Exercice bref 1:
Reproduisez fidèlement les lignes du listing, de la ligne où figure « This screenshot has height=499, width=984. » jusqu'à la ligne où figure « (x=48, y=286) », celle-ci comprise.

Extrait fourni:
════════════════

Après “l’esprit du Concile”, “l’esprit de la nouvelle messe”

Après “l’esprit du Concile”, “l’esprit de la nouvelle messe”

Prêtre de la communauté de l’Emmanuel dans le diocèse de Vannes, le Père Jean-Baptiste Nadler a publié en mai un ouvrage sur la messe, L’esprit de la messe de Paul VI, chez Artège. Cyril Farret d’Astiès en a proposé une analyse en 3 parties publiées par L’Hommes Nouveau : ici, et . En voici un extrait :

Le chant grégorien et le latin. 

L’abbé Nadler s’interroge en tête de ce chapitre ; l’un des plus grands mystères de l’application de Vatican  II écrit-il en préambule, concerne le chant grégorien. En effet Vatican II  rappelait que le grégorien est le « chant propre de la liturgie romaine ». 

Bien. Mais ceci étant écrit, il faut également rappeler que dans toute la PGMR (84 pages au format A4), on trouve une fois, une seule malheureuse fois mention du chant grégorien au n° 41. Jusqu’au n° 399 qui clôt la Présentation générale, on ne reparlera plus jamais du grégorien. Ce n’est en réalité pas très étonnant car le chant grégorien s’adapte mal à la nouvelle messe. Le grégorien c’est l’anti-choix, son exigence rebute l’homme moderne, tout comme son intériorité et son orientation. Sa technique vocale nécessite une exécution par un chœur dédié et cette spécificité va donc à l’encontre de l’esprit participatif ; pourtant, par son âme, le grégorien favorise la véritable participation, l’union intérieure de l’assemblée. Si la liturgie n’est pas orientée vers Dieu mais vers l’homme, il est malheureusement logique que le « chant propre » de l’Église n’y trouve plus sa place ; ni la « première », ni même un simple strapontin.

════════════════

Listing fourni:
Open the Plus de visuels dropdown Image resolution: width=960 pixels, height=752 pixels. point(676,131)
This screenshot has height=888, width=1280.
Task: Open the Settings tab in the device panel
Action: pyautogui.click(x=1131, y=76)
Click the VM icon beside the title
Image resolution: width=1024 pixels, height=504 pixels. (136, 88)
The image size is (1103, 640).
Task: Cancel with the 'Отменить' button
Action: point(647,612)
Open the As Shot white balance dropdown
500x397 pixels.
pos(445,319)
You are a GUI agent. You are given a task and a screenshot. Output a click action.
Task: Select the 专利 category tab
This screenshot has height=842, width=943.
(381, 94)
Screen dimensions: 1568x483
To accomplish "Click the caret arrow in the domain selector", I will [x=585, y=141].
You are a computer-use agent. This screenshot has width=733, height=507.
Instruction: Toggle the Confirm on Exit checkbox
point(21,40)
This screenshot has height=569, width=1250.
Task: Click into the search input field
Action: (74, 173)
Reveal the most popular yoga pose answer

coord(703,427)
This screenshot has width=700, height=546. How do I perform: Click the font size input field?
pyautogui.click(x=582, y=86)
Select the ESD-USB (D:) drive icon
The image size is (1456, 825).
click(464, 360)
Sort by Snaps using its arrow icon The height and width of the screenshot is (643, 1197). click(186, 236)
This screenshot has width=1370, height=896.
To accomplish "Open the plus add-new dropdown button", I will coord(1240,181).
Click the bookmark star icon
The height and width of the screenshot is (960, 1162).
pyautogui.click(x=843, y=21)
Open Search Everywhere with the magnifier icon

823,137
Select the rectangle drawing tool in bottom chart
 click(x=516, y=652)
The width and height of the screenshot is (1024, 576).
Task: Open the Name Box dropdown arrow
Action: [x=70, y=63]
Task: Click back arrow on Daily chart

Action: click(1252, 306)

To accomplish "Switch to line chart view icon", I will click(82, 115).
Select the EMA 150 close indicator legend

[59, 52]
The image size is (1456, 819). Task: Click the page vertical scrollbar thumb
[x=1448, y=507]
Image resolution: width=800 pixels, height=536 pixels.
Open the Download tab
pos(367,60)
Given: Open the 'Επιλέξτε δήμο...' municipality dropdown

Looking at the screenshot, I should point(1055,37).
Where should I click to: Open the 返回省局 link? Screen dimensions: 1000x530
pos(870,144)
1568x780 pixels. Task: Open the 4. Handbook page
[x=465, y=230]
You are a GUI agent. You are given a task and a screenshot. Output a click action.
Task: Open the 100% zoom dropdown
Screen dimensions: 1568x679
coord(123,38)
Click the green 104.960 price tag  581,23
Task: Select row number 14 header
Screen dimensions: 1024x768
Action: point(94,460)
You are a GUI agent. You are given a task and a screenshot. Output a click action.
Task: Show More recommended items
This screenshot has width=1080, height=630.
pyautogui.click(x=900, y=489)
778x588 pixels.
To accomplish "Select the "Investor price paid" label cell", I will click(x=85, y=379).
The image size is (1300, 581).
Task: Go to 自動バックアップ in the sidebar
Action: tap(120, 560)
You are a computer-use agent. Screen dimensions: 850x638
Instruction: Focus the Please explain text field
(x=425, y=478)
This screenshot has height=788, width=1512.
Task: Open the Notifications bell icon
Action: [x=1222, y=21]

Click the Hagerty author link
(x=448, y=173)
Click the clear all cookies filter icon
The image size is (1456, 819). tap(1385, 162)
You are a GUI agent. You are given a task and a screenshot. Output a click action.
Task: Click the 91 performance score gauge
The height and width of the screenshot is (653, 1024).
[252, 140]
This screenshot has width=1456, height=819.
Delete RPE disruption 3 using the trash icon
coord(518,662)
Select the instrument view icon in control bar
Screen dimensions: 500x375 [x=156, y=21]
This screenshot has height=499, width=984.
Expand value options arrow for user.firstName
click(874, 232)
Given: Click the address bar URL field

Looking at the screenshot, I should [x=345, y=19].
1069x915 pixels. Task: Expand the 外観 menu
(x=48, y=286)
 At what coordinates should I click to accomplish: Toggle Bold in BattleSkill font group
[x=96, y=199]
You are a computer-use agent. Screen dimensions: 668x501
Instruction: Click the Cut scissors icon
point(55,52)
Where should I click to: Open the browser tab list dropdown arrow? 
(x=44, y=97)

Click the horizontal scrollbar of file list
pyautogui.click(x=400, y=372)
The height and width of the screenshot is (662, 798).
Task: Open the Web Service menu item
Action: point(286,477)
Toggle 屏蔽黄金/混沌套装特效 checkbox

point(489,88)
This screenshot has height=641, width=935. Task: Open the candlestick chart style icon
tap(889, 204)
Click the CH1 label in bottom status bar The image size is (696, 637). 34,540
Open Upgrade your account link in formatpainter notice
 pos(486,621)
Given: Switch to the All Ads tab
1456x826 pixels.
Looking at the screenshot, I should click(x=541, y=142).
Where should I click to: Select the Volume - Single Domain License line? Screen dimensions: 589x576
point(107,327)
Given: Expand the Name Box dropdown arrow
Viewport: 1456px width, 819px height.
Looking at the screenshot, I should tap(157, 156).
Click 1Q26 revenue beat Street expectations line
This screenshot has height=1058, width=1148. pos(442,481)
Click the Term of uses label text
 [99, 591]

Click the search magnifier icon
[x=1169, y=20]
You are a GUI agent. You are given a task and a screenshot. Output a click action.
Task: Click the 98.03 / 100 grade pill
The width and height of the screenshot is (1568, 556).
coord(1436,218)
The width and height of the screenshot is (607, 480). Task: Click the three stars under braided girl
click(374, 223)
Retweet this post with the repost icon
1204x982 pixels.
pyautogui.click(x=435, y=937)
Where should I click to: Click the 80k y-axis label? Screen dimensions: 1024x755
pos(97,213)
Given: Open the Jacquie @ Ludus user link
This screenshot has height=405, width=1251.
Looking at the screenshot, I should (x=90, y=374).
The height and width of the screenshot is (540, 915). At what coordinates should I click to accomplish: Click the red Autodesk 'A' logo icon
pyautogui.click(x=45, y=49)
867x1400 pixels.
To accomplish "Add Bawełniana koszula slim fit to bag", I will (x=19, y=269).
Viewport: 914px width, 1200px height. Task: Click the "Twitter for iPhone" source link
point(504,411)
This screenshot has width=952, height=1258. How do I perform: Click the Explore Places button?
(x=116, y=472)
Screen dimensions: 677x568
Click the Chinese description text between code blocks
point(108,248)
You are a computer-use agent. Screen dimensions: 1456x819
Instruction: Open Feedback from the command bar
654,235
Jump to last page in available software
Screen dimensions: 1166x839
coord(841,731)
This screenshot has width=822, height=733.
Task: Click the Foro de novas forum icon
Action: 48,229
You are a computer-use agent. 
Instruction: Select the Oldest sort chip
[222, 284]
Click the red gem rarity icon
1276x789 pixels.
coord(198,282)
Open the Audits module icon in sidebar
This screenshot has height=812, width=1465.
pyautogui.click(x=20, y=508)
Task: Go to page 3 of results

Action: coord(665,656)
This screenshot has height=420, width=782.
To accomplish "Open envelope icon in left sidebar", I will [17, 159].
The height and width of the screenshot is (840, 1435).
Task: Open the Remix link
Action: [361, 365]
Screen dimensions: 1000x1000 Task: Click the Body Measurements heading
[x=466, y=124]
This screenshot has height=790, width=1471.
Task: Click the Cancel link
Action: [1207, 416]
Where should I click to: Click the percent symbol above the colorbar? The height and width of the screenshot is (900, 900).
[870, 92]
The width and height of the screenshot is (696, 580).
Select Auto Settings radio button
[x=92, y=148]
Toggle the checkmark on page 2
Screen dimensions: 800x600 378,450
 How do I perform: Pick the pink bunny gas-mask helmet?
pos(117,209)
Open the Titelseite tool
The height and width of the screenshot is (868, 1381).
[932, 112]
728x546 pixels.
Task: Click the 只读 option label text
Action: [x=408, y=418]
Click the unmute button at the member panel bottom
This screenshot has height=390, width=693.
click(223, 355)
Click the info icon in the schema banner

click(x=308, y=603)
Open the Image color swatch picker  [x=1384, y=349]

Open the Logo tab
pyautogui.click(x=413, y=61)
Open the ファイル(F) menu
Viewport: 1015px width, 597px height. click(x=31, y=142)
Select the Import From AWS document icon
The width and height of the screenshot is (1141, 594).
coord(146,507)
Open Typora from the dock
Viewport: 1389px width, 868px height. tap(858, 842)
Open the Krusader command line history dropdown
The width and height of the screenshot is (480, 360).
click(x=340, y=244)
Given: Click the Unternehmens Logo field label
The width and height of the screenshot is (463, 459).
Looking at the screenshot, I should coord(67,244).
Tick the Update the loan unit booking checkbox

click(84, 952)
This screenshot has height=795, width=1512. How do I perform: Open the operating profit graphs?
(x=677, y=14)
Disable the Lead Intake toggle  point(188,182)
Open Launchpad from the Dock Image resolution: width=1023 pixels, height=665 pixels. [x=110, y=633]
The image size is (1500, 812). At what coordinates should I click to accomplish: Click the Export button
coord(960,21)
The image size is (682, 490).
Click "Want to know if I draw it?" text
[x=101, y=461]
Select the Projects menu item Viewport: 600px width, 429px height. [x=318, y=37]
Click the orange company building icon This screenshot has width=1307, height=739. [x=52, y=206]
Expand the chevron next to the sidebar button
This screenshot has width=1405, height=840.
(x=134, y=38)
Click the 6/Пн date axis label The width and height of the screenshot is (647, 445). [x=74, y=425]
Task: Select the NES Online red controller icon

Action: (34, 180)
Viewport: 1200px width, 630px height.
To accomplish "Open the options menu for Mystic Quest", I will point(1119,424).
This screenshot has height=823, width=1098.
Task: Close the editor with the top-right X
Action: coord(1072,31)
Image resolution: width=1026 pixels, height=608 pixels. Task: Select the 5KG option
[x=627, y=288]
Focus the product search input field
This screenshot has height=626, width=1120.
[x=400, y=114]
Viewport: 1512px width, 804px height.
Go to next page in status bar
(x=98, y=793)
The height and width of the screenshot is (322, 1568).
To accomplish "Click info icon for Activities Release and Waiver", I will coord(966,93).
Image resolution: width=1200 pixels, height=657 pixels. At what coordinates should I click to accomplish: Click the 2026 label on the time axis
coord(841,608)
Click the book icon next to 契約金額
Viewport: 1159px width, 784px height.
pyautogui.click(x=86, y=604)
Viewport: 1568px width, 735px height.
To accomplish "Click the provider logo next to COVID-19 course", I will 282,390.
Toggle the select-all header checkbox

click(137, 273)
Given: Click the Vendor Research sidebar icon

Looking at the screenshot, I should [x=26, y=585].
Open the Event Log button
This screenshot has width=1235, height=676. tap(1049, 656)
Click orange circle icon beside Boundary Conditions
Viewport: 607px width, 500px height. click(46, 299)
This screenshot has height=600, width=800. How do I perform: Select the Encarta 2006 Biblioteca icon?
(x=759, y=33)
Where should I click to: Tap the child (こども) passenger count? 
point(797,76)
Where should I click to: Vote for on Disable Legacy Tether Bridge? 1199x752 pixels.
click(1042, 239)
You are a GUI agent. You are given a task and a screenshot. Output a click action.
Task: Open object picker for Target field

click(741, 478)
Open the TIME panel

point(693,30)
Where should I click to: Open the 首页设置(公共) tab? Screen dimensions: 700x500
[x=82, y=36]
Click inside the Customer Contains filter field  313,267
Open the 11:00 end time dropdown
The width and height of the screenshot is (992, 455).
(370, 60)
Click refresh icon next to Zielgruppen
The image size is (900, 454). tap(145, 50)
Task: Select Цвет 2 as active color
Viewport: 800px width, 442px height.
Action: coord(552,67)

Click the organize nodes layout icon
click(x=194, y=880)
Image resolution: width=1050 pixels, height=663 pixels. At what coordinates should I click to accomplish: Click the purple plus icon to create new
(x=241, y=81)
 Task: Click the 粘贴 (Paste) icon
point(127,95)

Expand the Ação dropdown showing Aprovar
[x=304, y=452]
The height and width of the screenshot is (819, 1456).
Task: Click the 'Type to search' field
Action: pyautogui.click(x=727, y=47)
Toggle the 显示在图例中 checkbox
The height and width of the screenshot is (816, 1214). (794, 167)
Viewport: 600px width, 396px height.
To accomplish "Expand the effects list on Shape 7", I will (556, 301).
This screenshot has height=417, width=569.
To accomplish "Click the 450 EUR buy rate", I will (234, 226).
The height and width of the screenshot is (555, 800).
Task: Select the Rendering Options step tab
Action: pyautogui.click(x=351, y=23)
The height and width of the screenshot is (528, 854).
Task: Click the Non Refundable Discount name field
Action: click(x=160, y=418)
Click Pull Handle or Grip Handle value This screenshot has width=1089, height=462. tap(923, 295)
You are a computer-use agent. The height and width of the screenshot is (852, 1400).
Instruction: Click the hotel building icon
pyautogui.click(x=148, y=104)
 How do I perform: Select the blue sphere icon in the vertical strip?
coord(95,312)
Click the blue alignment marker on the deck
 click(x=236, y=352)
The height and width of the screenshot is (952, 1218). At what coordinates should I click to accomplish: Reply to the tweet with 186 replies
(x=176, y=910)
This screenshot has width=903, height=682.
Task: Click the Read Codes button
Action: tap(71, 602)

════════════════

Exercice bref 2:
Donnez mot pour mot le passage du texte sur le chant grégorien qui va de « Prêtre de la » jusqu'à « et le latin. » inclus.

Résultat attendu 1:
This screenshot has height=499, width=984.
Expand value options arrow for user.firstName
click(874, 232)
Given: Click the address bar URL field

Looking at the screenshot, I should [x=345, y=19].
1069x915 pixels. Task: Expand the 外観 menu
(x=48, y=286)

Résultat attendu 2:
Prêtre de la communauté de l’Emmanuel dans le diocèse de Vannes, le Père Jean-Baptiste Nadler a publié en mai un ouvrage sur la messe, L’esprit de la messe de Paul VI, chez Artège. Cyril Farret d’Astiès en a proposé une analyse en 3 parties publiées par L’Hommes Nouveau : ici, et . En voici un extrait :

Le chant grégorien et le latin.